--- Complete the following ---
- 1) Output the section of the post about anti-string theory books from "Have a look" to "why that is.", copied word for word.
- 2) Write the next part of the post about the New Yorker's string theory article, starting after its final sentence.

--- Extracted text ---
Have a look at this article from the current New Yorker. It focuses on the recent anti-string theory books from Lee Smolin and Peter Woit. The article provides a decent summary of Smolin’s and Woit’s views, but it is seriously marred by the lack of any contrary views of the matter. The views expressed by Smolin and Woit appear to be in the minority among physicists generally. From reading this article you would have no idea why that is.
For example, the article includes paragraphs like this:
The usual excuse offered for sticking with what increasingly looks like a failed program is that no one has come up with any better ideas for unifying physics. But Smolin and Woit have a different explanation, one that can be summed up in the word “sociology.” Both are worried that academic physics has become dangerously like what the social constructivists have long charged it with being: a community that is no more rational or objective than any other group of humans. String theorists dominate the country’s top physics departments. At the Institute for Advanced Study, the director and nearly all of the particle physicists with permanent positions are string theorists. Eight of the nine MacArthur fellowships awarded to particle physicists over the years have gone to string theorists. Since the fall-off in academic hiring in the nineteen-seventies, the average age of tenured physics professors has reached nearly sixty. Every year, around eighty people receive Ph.D.s in particle physics, but only around ten of them can expect to get permanent jobs in the field. In this hypercompetitive environment, the only hope for a young theoretical physicist is to curry favor by solving a set problem in string theory. “Nowadays,” one established figure in the field has said, “if you’re a hot-shot young string theorist you’ve got it made.”

--- Information supplied ---
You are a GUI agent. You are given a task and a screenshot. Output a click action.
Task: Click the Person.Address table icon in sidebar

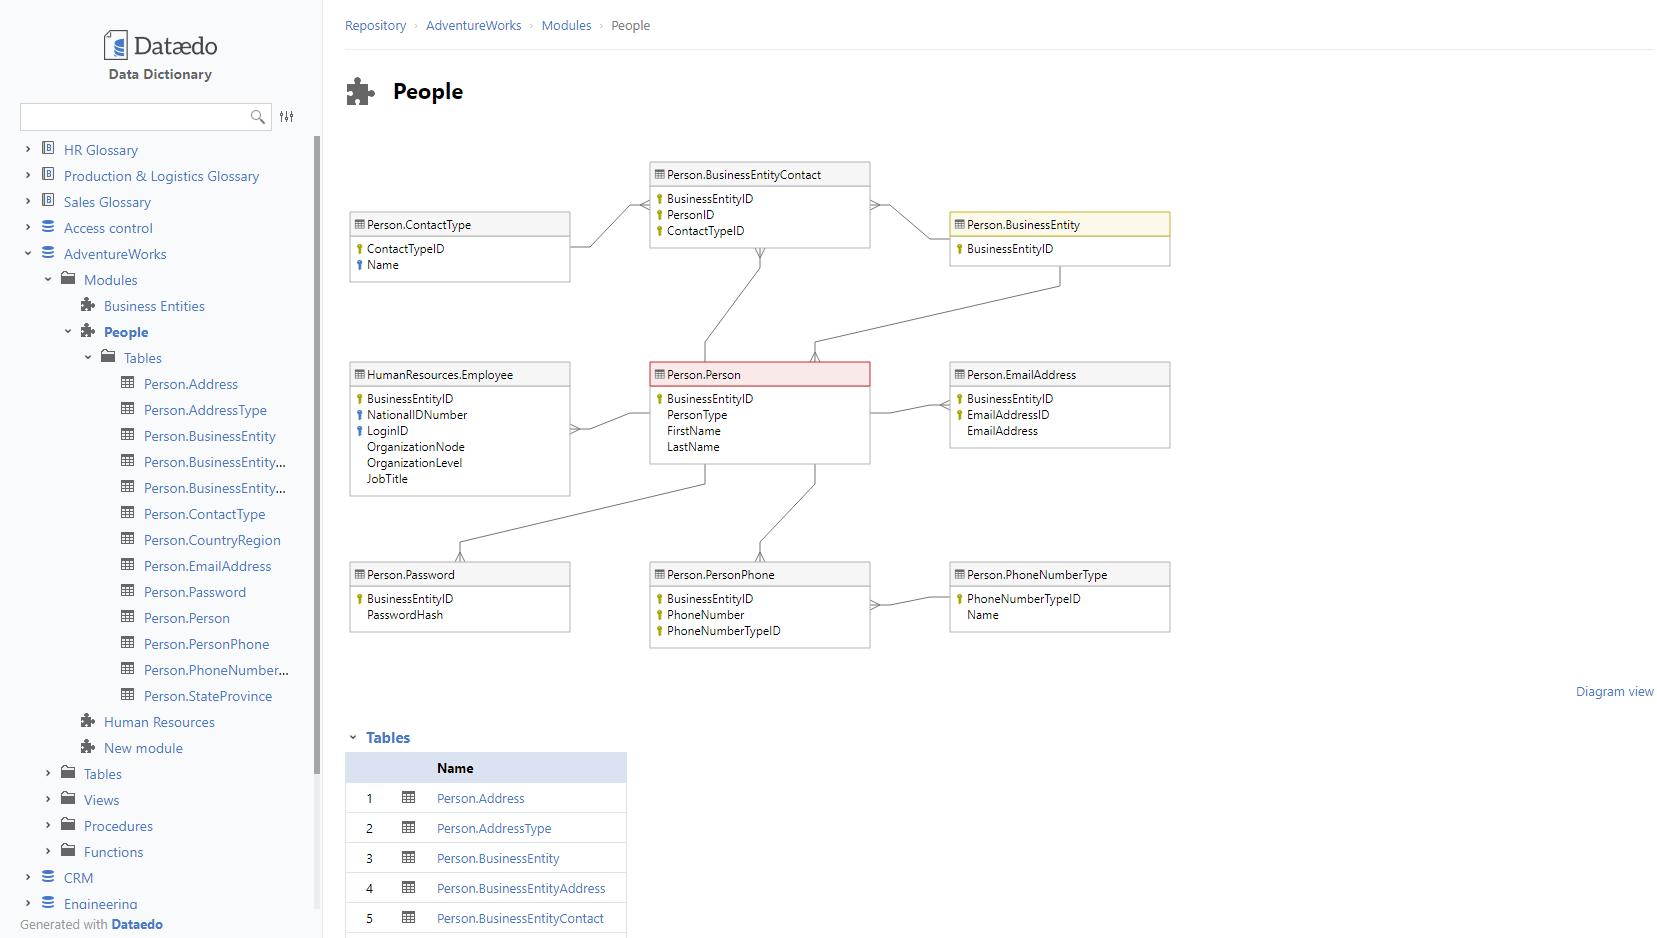(x=128, y=383)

--- Results by task ---
- 1)
Have a look at this article from the current New Yorker. It focuses on the recent anti-string theory books from Lee Smolin and Peter Woit. The article provides a decent summary of Smolin’s and Woit’s views, but it is seriously marred by the lack of any contrary views of the matter. The views expressed by Smolin and Woit appear to be in the minority among physicists generally. From reading this article you would have no idea why that is.

- 2)
Both authors also detect a cultlike aspect to the string-theory community, with Witten as the guru. Perhaps, it has been joked, physicists might have an easier time getting funding from the Bush Administration if they represented string theory as a “faith-based initiative.” Smolin deplores what he considers to be the shoddy scientific standards that prevail in the string-theory community, where long-standing but unproved conjectures are assumed to be true because “no sensible person” – that is, no member of the trib – -doubts them. The most hilarious recent symptom of string theory’s lack of rigor is the so-called Bogdanov Affair, in which French twin brothers, Igor and Grichka Bogdanov, managed to publish egregiously nonsensical articles on string theory in five peer-reviewed physics journals. Was it a reverse Sokal hoax? (In 1996, the physicist Alan Sokal fooled the editors of the postmodern journal Social Text into publishing an artful bit of drivel on the “hermeneutics of quantum gravity.”) The Bogdanov brothers have indignantly denied it, but even the Harvard string-theory group was said to be unsure, alternating between laughter at the obviousness of the fraud and hesitant concession that the authors might have been sincere.
Incendiary claims, and ones I’m sure most physicists would reject. But in the article the views of Smolin and Hoit are presented entirely uncritically.
As an outsider looking in, I would want to know how physicists respond to these charges. After all, creationists level precisely the same charges against university biology departments (that they are ruled by dogmatic Darwinists yada yada). And in that context I know the charge is bogus. I suspect the same is true here. Physicists are not receiving professorships at prestigious institutions merely for expressing their support for string theory. They are receiving them because they have made significant contributions to our understanding of important open questions.
Smolin in particular has been receiving a lot of uncritical press attention lately. I wish we would see more in the way of replies from string theory supporters. I know that Brian Greene recently debated Smolin on NPR’s Science Friday. Sadly, the transcript does not seem to be freely available online.
At any rate, the New Yorker article is worth reading despite the lack of balance. It is likely to be old news to people who follow these things closely, but it provides a nice run-down of the issues nevertheless.